Federated learning tries to make a trade-off between the classical centralized and decentralized learning over a network. To understand the principle concept, consider a network of devices each having a local dataset. For instance, we can assume that these devices are some smart phones that have collected input-output samples of the same function and want to learn this function. Traditional techniques for learning this function are as follows:

In centralized learning, all devices share their datasets, i.e., the collected input-output samples, with a center, often called the parameter center (PS). The PS then uses the whole collected datasets to learn the function, for instance it runs the least-squares (LS) method over the whole collected data.

In decentralized learning, each device learns over its own dataset individually. That means in our example, it runs the LS method over the its own samples.

The former approach leads to better learning performance, but it suffers from several issues. Among these issues, the main ones are high communication load, as the whole datasets should be transferred to the PS, and privacy, since the dataset of each device is now accessed by a third-party, i.e., PS, who is not necessarily trustworthy, and it could even be stolen by some eavesdroppers in the communication phase. Unlike the former approach, the latter does not suffer from these issues; however, it can suffer from a very bad performance; just think of learning a high-dimensional function from a few number of samples!

Federated learning tries to make a peace between these two extreme points of the spectrum. It suggests that these devices learn first locally and then share their results (not their datasets) gradually with the PS. The PS in each step takes the results and run a sort of wise mixing on them (it mainly averages them out). It the sends back the mixed version to each device and the device keep on running its learning algorithm with the mixed result (not its initial local results).
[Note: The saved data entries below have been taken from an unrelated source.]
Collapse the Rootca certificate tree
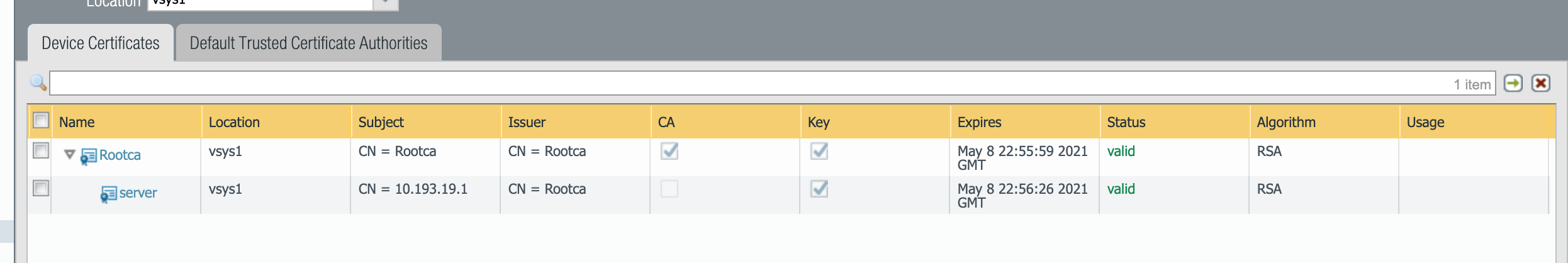click(x=70, y=154)
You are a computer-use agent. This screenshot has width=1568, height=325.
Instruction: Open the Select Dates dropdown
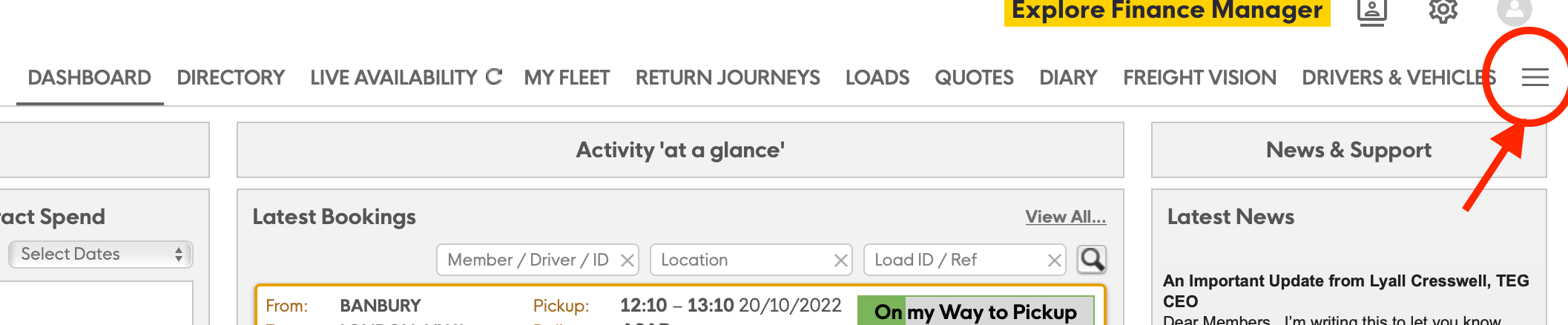coord(101,255)
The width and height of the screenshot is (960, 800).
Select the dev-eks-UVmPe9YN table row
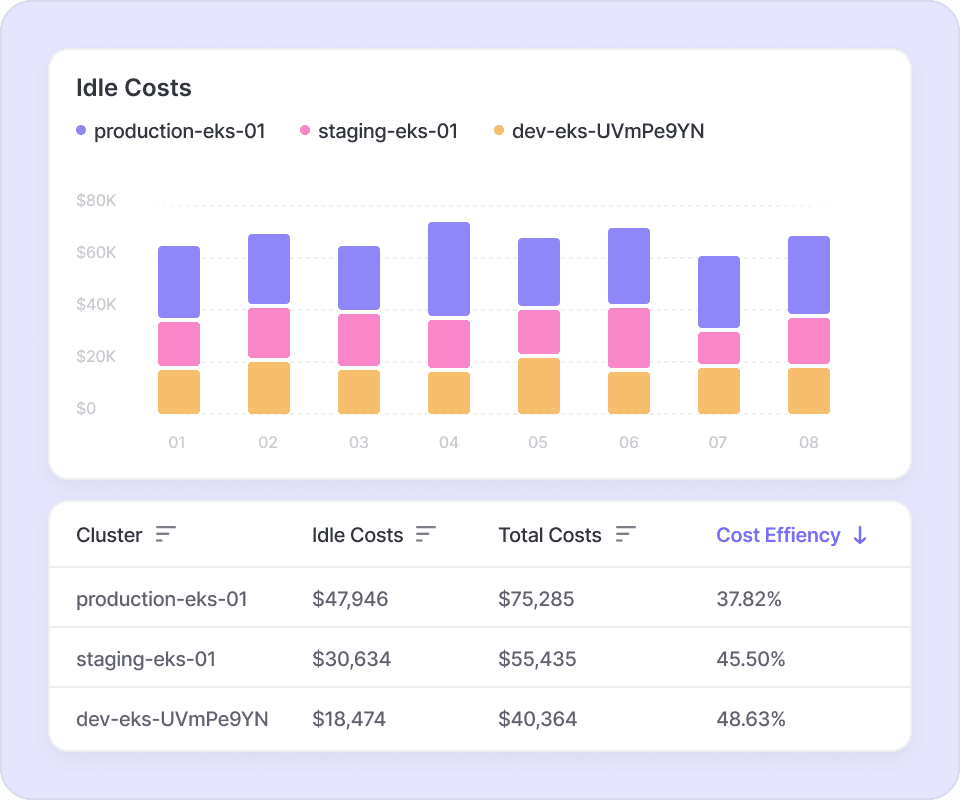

Since the learning is now performed via the average results of all devices it performs much better than the traditional decentralized approach. On the other hand, the devices only share their results, often referred to as parameters. These parameters are of much smaller sizes compared to the datasets and are not very obviously connected to the data-points in the datasets. Hence, compared to the centralized approach, the communication load can significantly drop and the privacy can be better preserved.

Over-the-air federated learning refers to implementing federated learning in a network of mobile devices with wireless communication channels. Compared to the simple noise-free settings, wireless systems are subject to more challenges, such as noise and fading in the channels and passive eavesdropping. Addressing these challenges is the main focus of this topic.

## Linear Computation Coding

Linear computation coding (LCC) is a newly proposed paradigm proposed for efficiently implementing the vector-matrix multiplication. The idea can be illustrated easily: Assume you want to design a module which multiplies any input vector to a matrix and gives you the product as the output. The classical approach is to save the quantized versions of matrix elements on the device and program it to run a finite resolution multiplication. LCC indicates that it is in fact not the most efficient idea!

LCC proposes to the following: Break your matrix into a product of multiple matrices. Let us call each of these matrices in this decomposition a factor. Each factor is a sparse matrix, i.e., it has only few nonzero entries, and its nonzero entries are integer powers of 2. The product of each of these factors into a vector is now a simple task: you need to perform some bit shifts on the vector entries and then sum them up. The whole matrix-vector product can also be effectively implemented: Sequentially run this simplified procedure for all the factors.

LCC has shown to give a significantly huge gain in terms of accuracy compared to the classical finite-resolution implementation. More precisely, for a fixed complexity budget, if we implement a vector-matrix product via LCC, we get a significantly smaller quantization error.